The Army and Air Force have contracted with a division of Goodwill Industries to scan and then transmit to the Veterans Affairs Department millions of pages of service treatment records of Army and Air Force personnel discharged this year.

VA and the Defense Department agreed last February that Defense would be scanning all treatment records for for electronic transfer to VA at the start of 2014.

Army Lt. Col. Cathy Wilkinson, a Pentagon spokeswoman, said the scanning contracts with Goodwill Industries in San Antonio are administered through a federal AbilityOne program that aims to employ the blind or people with other “significant disabilities.” AbilityOne says it has extensive document management experience in 150 federal, military and mail business processing centers and handles imaging and indexing, including work on electronic health records.

A service treatment record contains all medical information on an active duty service member, from his or her first physical examination upon entering service through their final physical before discharge.

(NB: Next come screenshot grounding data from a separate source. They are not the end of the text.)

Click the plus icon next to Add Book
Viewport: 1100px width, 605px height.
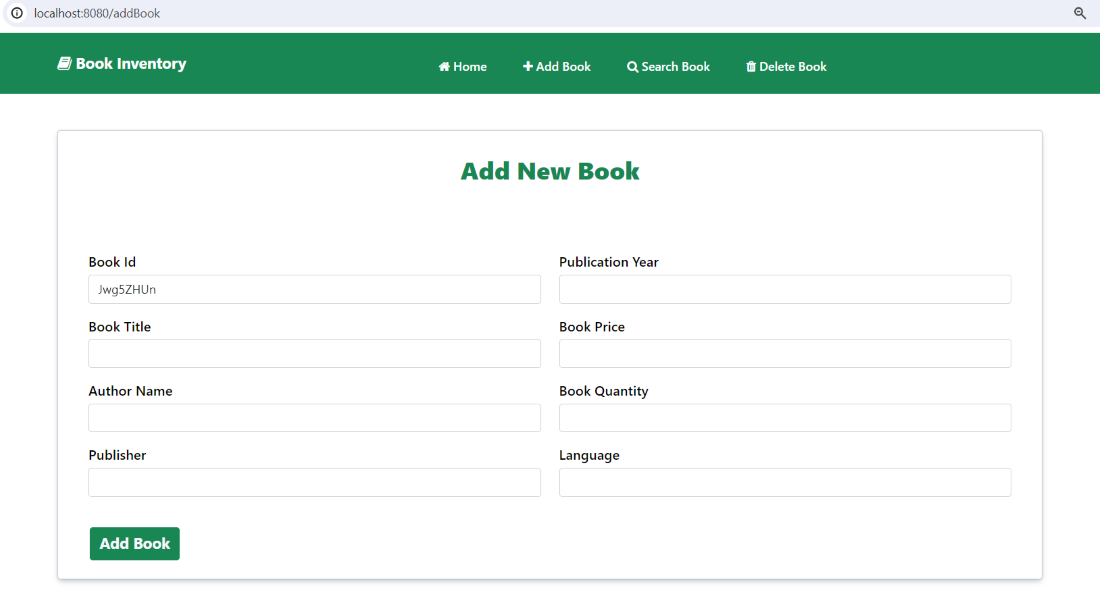click(x=527, y=66)
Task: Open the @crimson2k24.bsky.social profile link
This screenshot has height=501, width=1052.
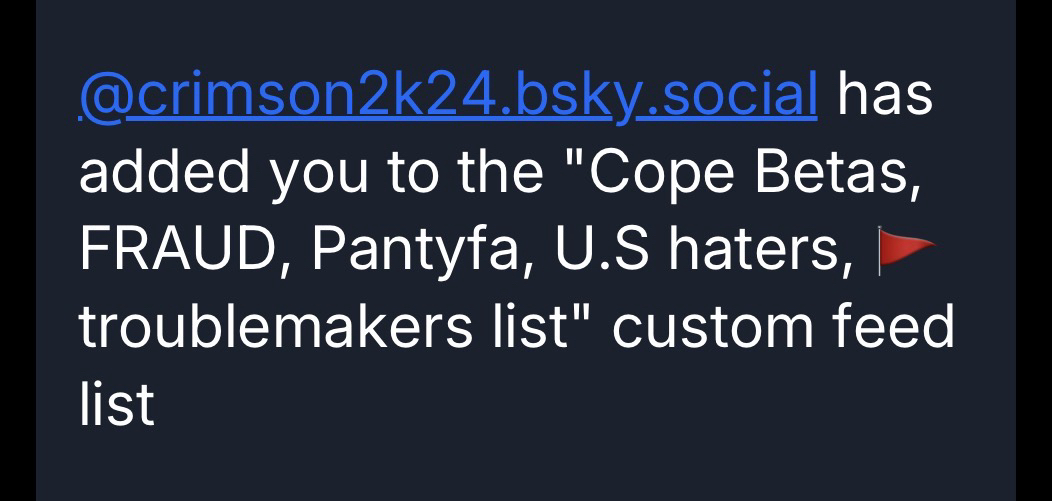Action: tap(448, 94)
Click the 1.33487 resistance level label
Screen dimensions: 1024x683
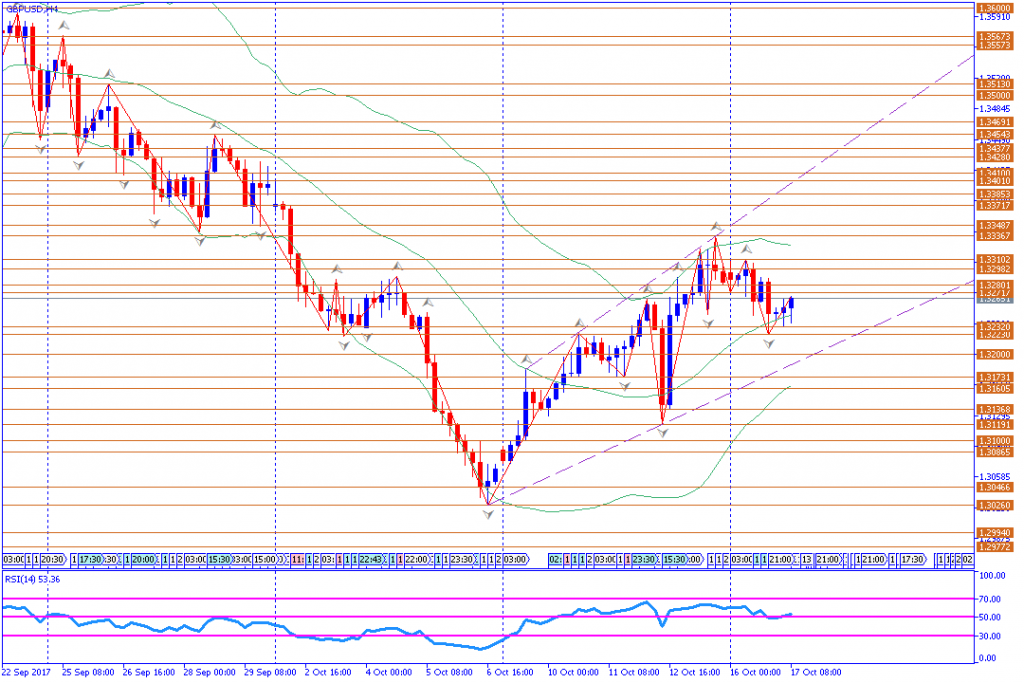click(994, 226)
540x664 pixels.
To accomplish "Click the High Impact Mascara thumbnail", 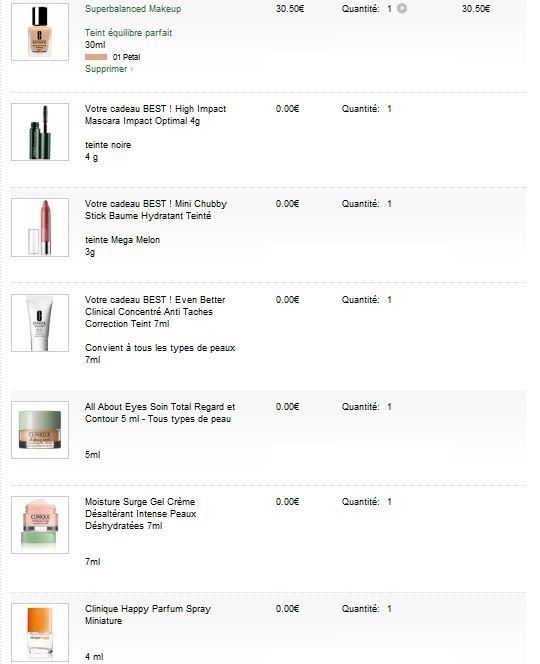I will point(40,132).
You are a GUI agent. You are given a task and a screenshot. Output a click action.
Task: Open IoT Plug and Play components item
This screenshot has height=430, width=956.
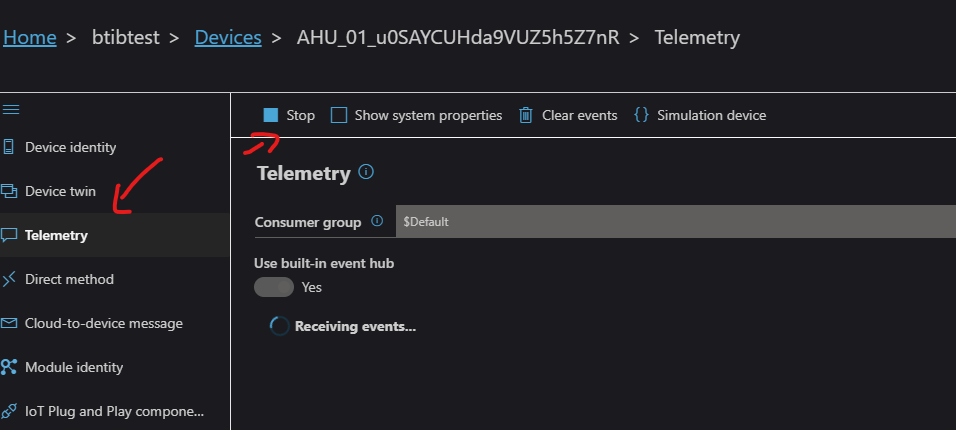pos(114,411)
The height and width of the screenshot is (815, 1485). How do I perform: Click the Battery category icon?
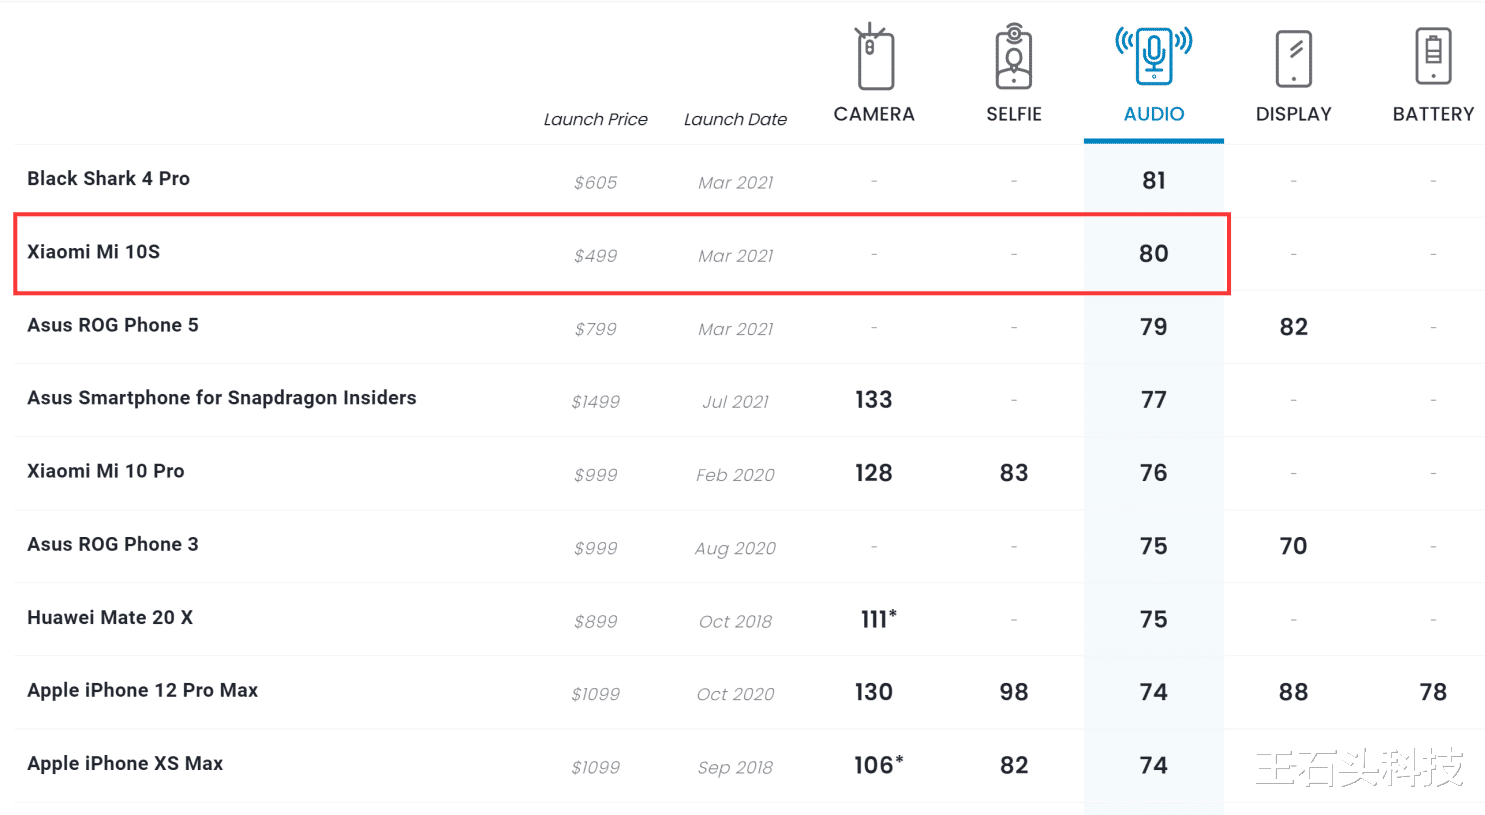(x=1433, y=57)
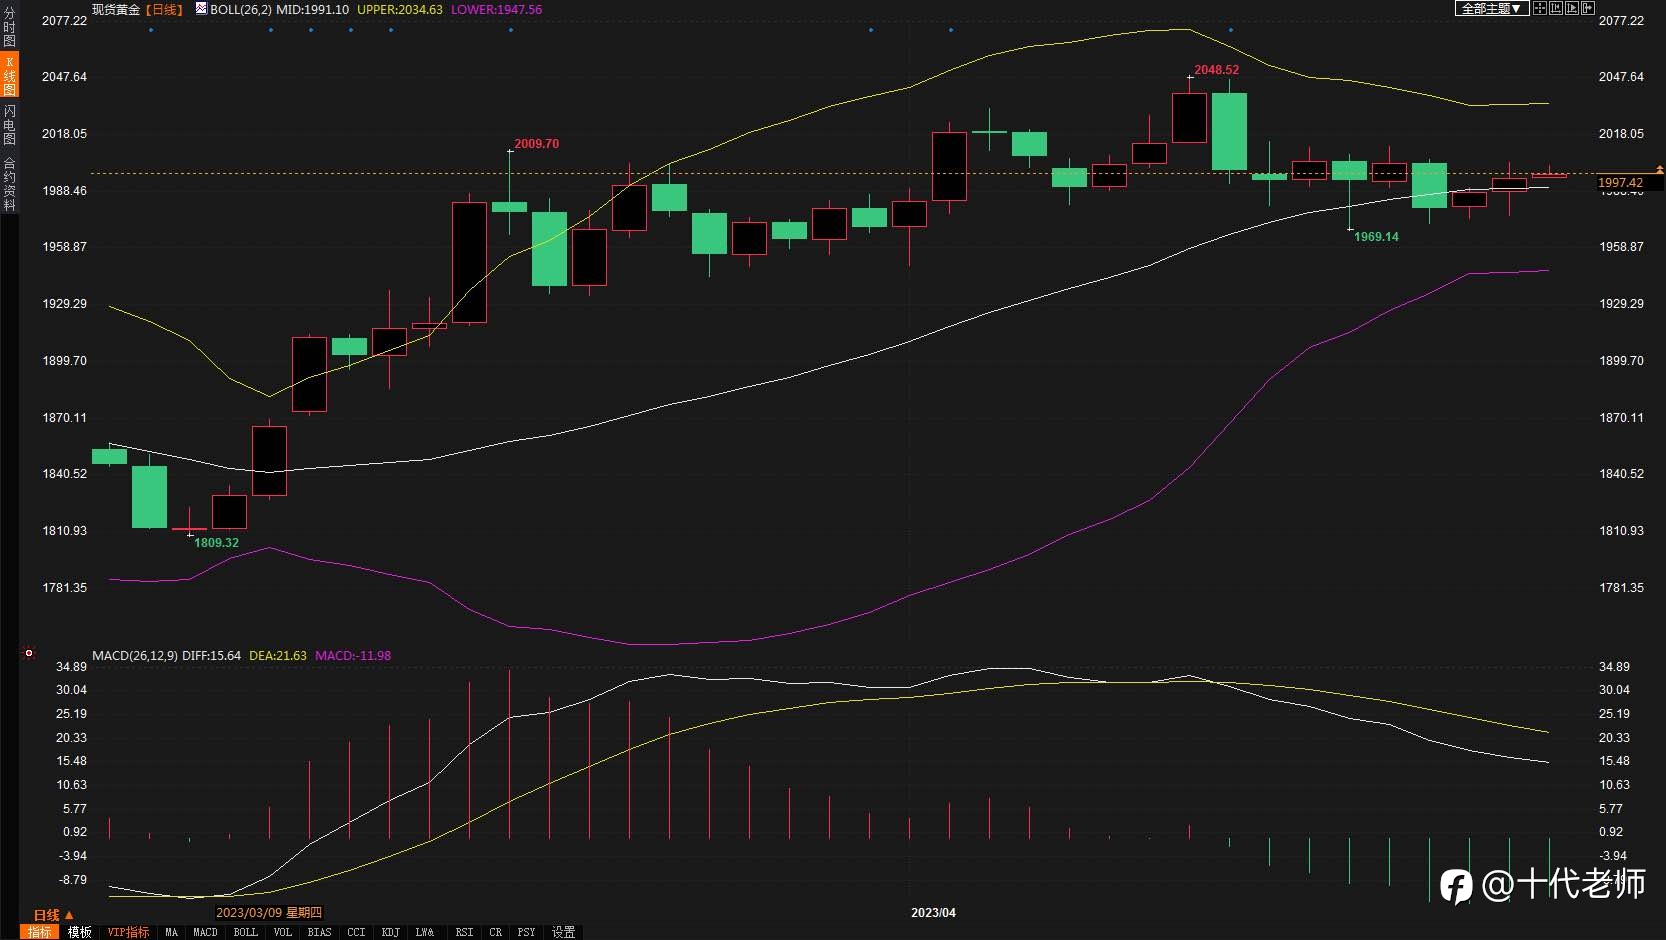Click the chart playback icon
Viewport: 1666px width, 940px height.
tap(1572, 8)
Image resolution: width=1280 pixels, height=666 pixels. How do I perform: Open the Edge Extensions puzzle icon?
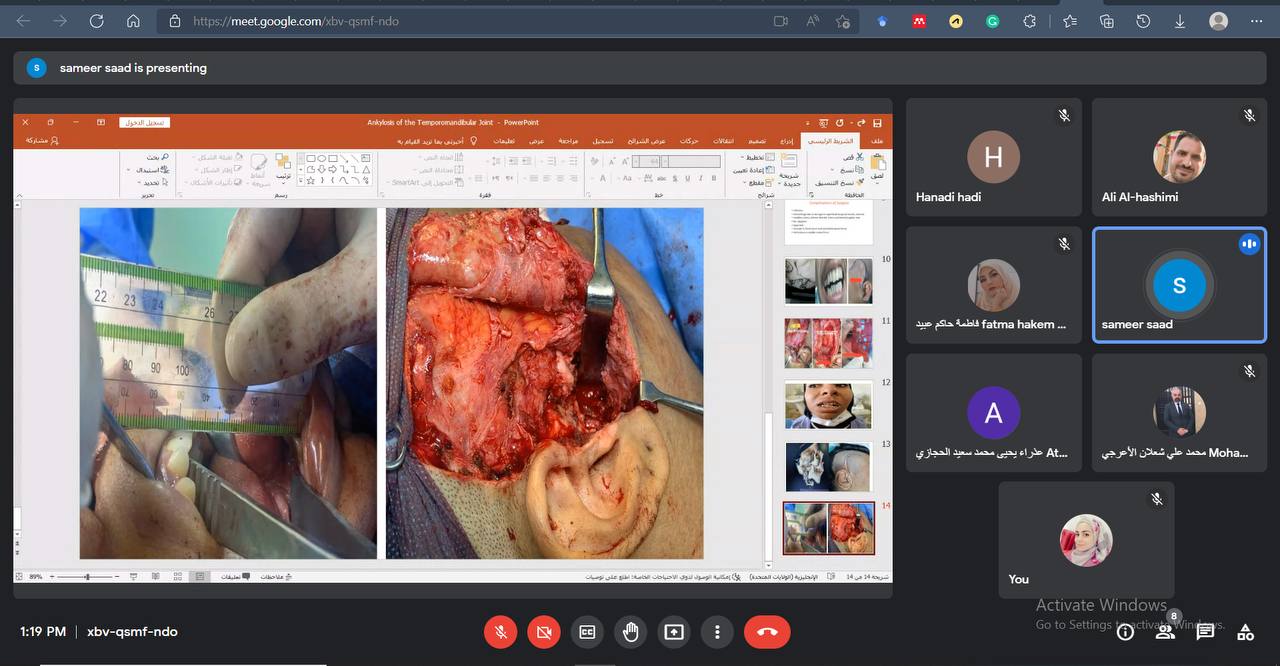(1029, 21)
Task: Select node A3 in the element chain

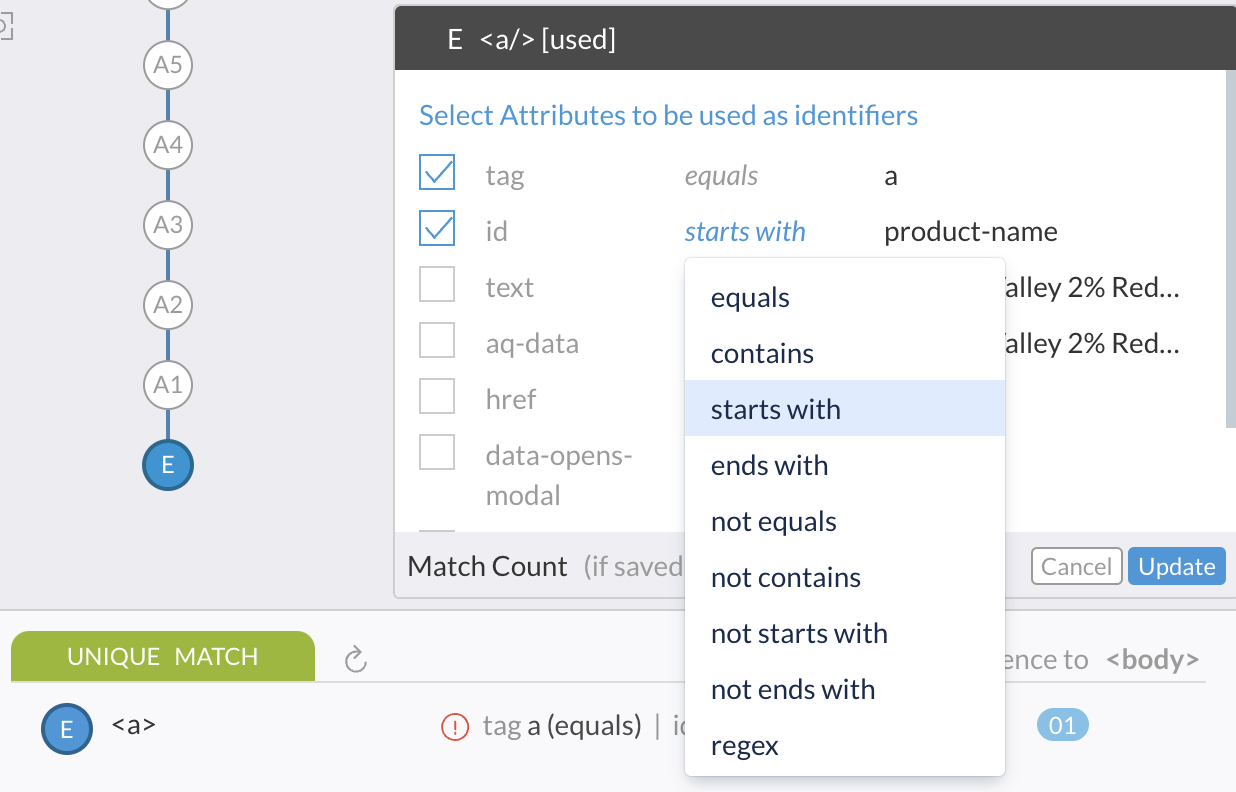Action: [x=167, y=225]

VA needs complete treatment records to evaluate disability claims. Currently it takes the department 125 days to retrieve STRs from Defense, extending the time required to process a claim.

The Army has a one-year scanning contract with Goodwill valued at $4.5 million and the Air Force has a $4 million contract, both expiring in September. Goodwill will scan 12,000 Army Service treatment records a month or 84,000 a year and 5,500 Air Force records or 66,000 through September, Wilkinson said.

Michael Zahn, marketing director for Goodwill in San Antonio said that under a contract last year the organization scanned 152,900 Army and 65,000 Air Force treatment records “with 100 percent accuracy.”  He said the business unit that runs the scanning contracts employs 60 veterans out of a staff of 400.

The Navy awarded a $5 million, 18-month contract to Anacomp Inc. to scan 7,000 treatment records per month for discharged Navy and Marine personnel, with 13 million individual pages to be scanned in the first year of the contract.

Wilkinson did not detail how many individual pages of Army and Air Force service treatment records will be scanned by Goodwill, but based on the average of 155 pages in a Navy treatment record covered by the Anacomp contract, this works out to 22.3 million pages for Army records and 10.2 million for the Air Force this year. 

The task requires an extensive shipping operation, with millions of pages of treatment records sent by certified mail or courier from military treatment facilities to the central processing centers in San Antonio.

Wilkinson said Goodwill has hired “a large number of disabled veterans and wounded warriors”  to support the scanning contracts and “scans must be 100-percent validated after they are scanned, sheet for sheet, by the employee and under DoD guidance.”

She said contract oversight through the Air Force Medical Operations Agency requires a quality check sample each day to ensure 100 percent validation, with increased sampling if needed.

The treatment records are scanned into the Defense Healthcare Artifact and Image Management Solution and pulled by VA into its paperless Veterans Benefits Management System.

While the Navy once specified that individual pages in a service treatment record would be identified by metadata based on date of birth and Social Security number, that requirement has changed. Marina Martin, VA's chief technology officer, said treatment record metadata tags include an “AHLTA identifier”  based on  records in the Armed Forces Health Longitudinal Technology Application.

Martin said Defense and VA have conducted extensive tests of the scanning system and the VBMS interface and “we have successfully transmitted service treatment records end to end.”